Many banks that traditionally lent money to builders now find themselves on a government watch list. The FDIC’s list of problem banks numbers 117, up from 90 the previous quarter. The majority of the new problem institutions have a concentration in construction and development loans, say FDIC officials. Many of them are regional banks, which on a percentage basis have a bigger exposure to real estate. Banks socked by delinquencies must typically hoard money against losses and curtail new lending.
Analysts say that mid-size community banks are the most likely to fail during major economic downturns. Though the scenario hasn’t materialized yet in many places, if it does, these banks will do whatever they can to collect, even call loans that they know will cause builders to fail.
Measuring the Fallout
Some markets have been more hard-hit than others. When the housing industry first began to turn in Atlanta in mid-2006, there were roughly 2,400 builders in the market. By the end of this year, estimated one local banker at a recent investment conference, half of them will be left standing. Already, local powerhouses such as Robert Harris Homes and The Macauley Cos. have gone out.
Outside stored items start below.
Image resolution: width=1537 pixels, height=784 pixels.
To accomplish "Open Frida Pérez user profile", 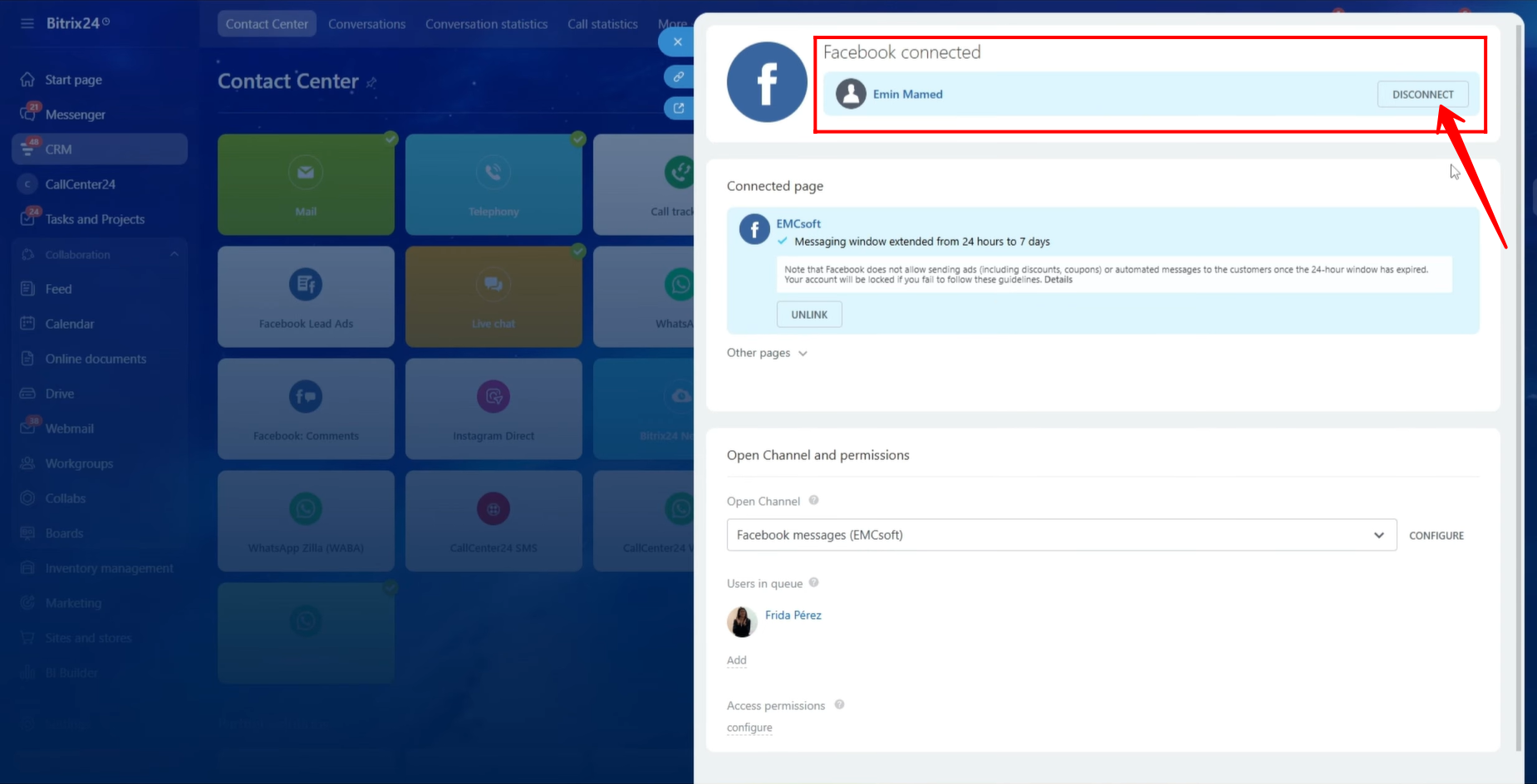I will [x=793, y=615].
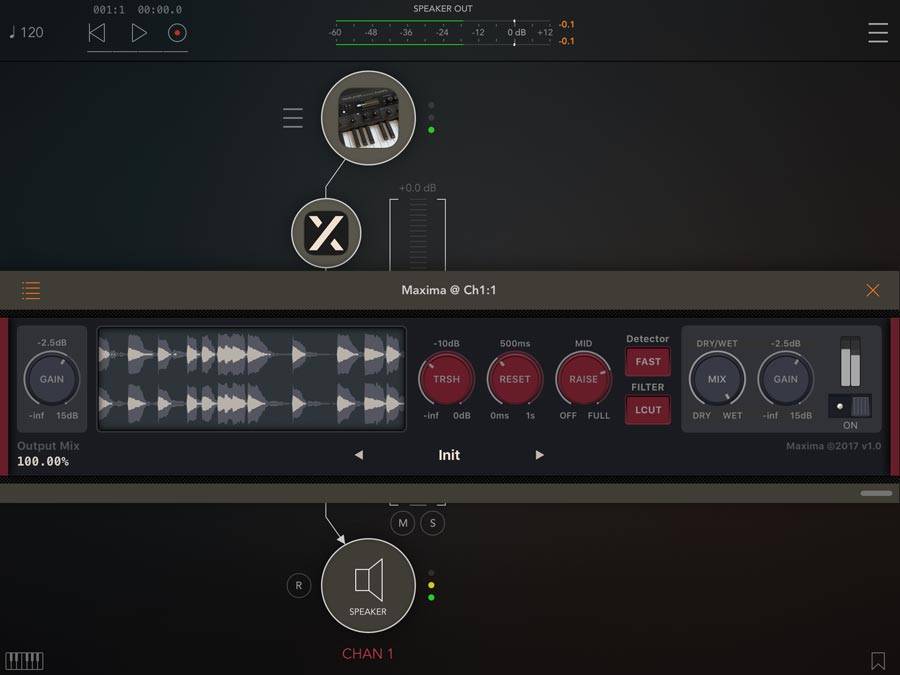Open the synth keyboard instrument node

point(368,118)
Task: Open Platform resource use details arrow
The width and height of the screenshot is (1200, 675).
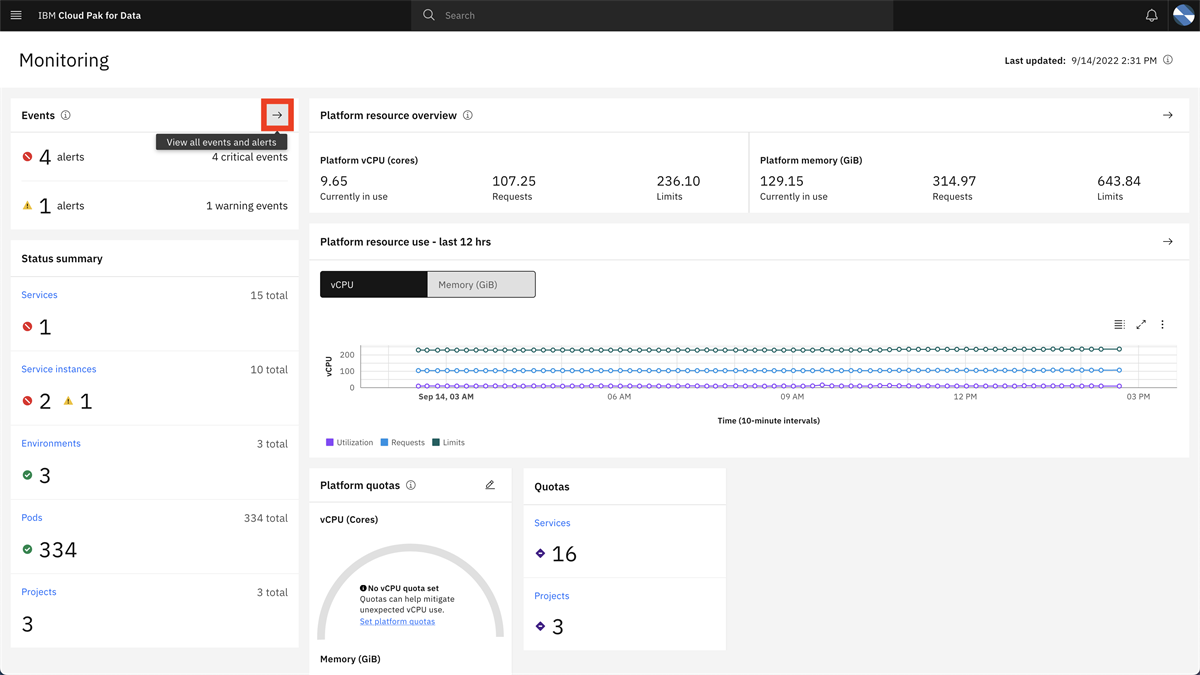Action: click(1168, 241)
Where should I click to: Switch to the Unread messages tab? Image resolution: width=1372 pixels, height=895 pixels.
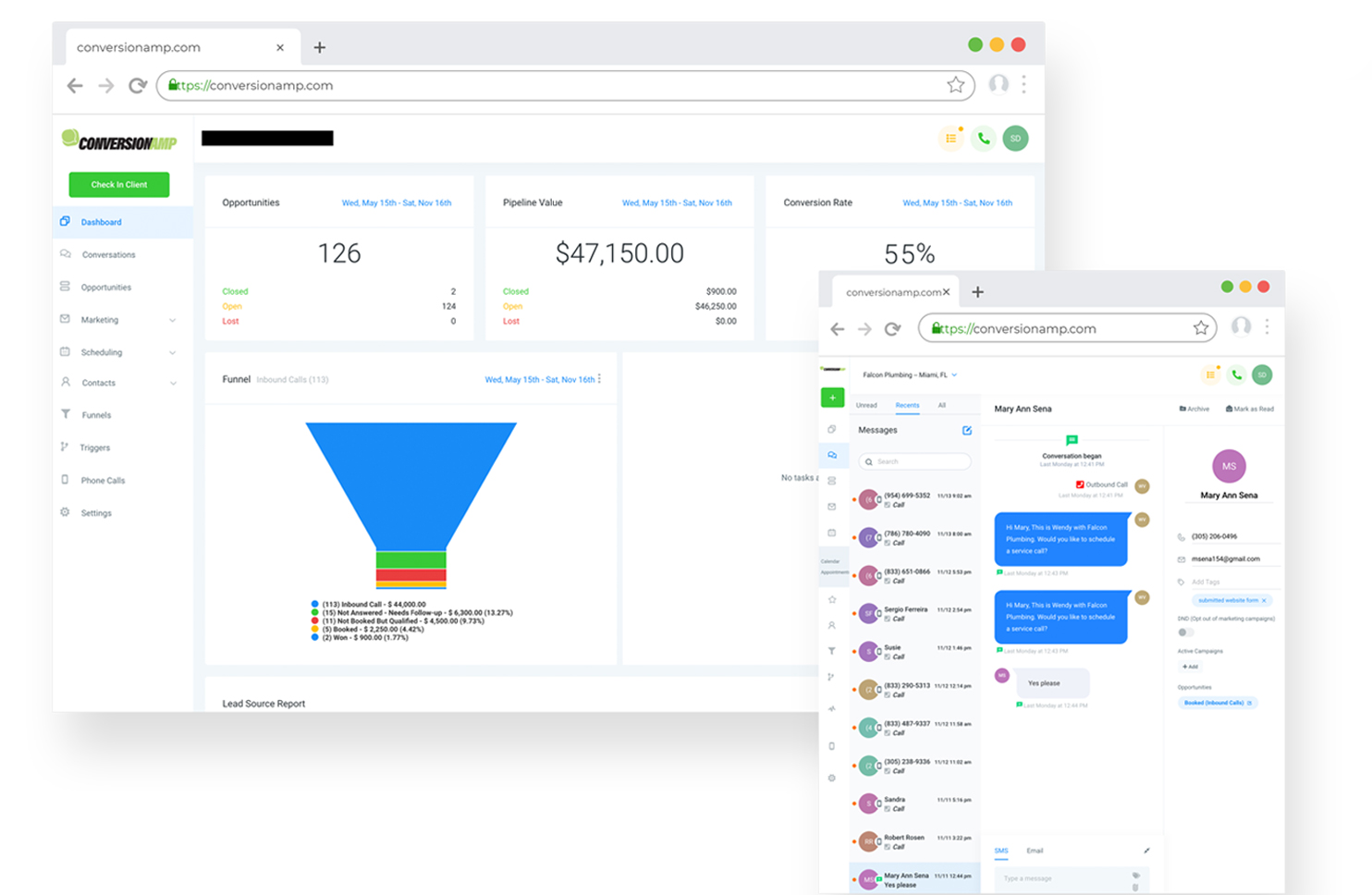pos(866,405)
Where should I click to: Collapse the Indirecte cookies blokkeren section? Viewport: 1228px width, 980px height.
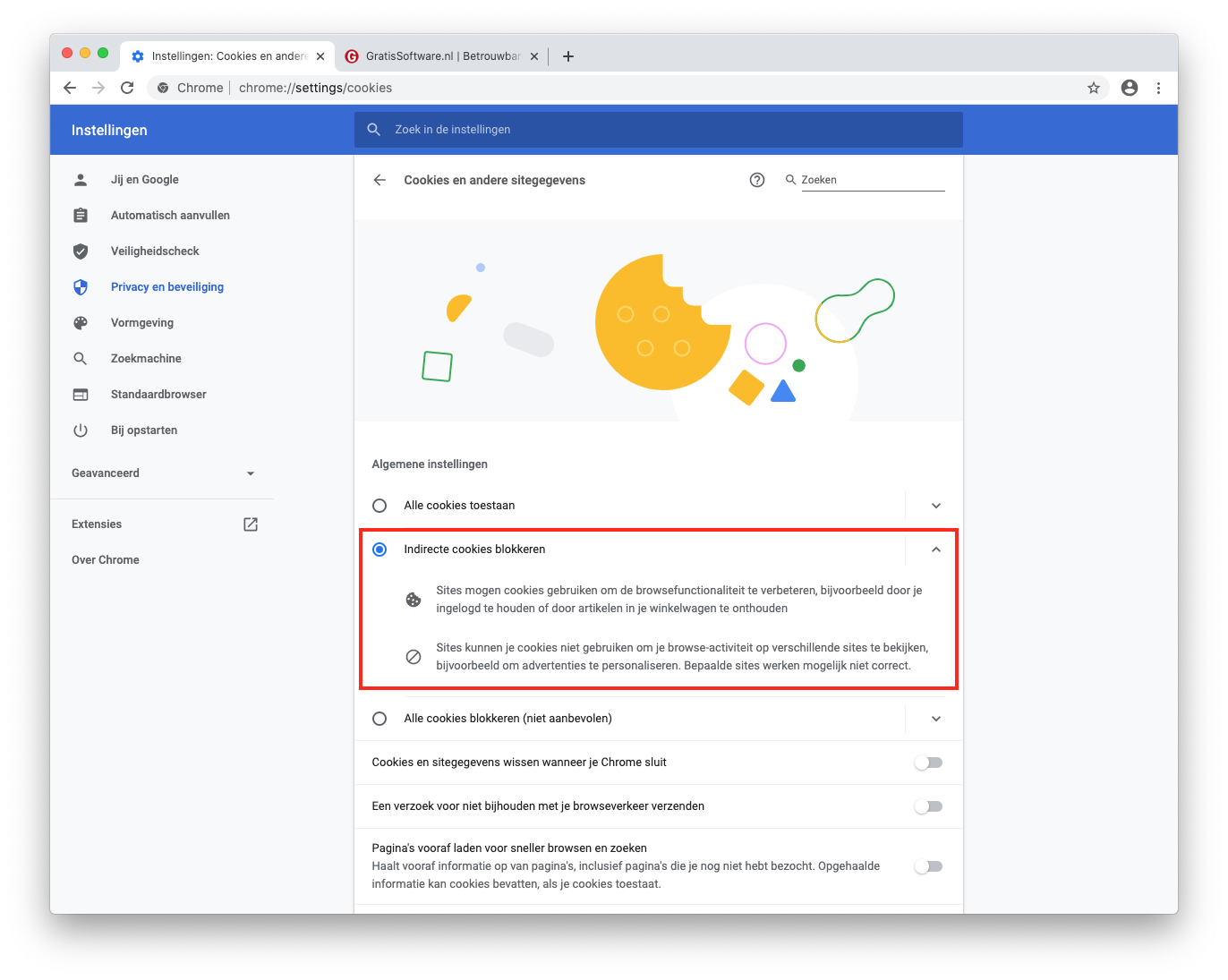935,550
Phoenix is another market with a high casualty rate. Industry veteran George Casey believes that many of these firms started in the ’90s without a proper understanding of the kind of capital structure they needed. “Home building and land businesses need to be capitalized differently,” says Casey, who works for DMB Associates. “You need a source of long-term debt to operate as a land developer. It’s the poorly capitalized builders that are going out of business.”
Burns believes that overhead expenses will do in a lot of builders. Many public builders are reporting SG&A (selling, general, and administrative expense) running from 15 percent to 20 percent, when 10 percent used to be closer to the norm. Some of the private companies he’s worked with have overhead expenses that are closer to 40 percent. It’s hard to make those numbers work with two sales per month, he says. “That will kill you. It’s overhead that will bring these builders down.”
When Tim Eller, chairman and CEO of Dallas-based Centex, surveys the private builder landscape in the markets in which Centex operates, he sees a lot of carnage and more on the way. “The potential for consolidation is huge,” says Eller, adding that Centex is reconsidering its decision to leave some markets, because very few large competitors are left. “The potential loss of private builders is beyond my wildest imagination.”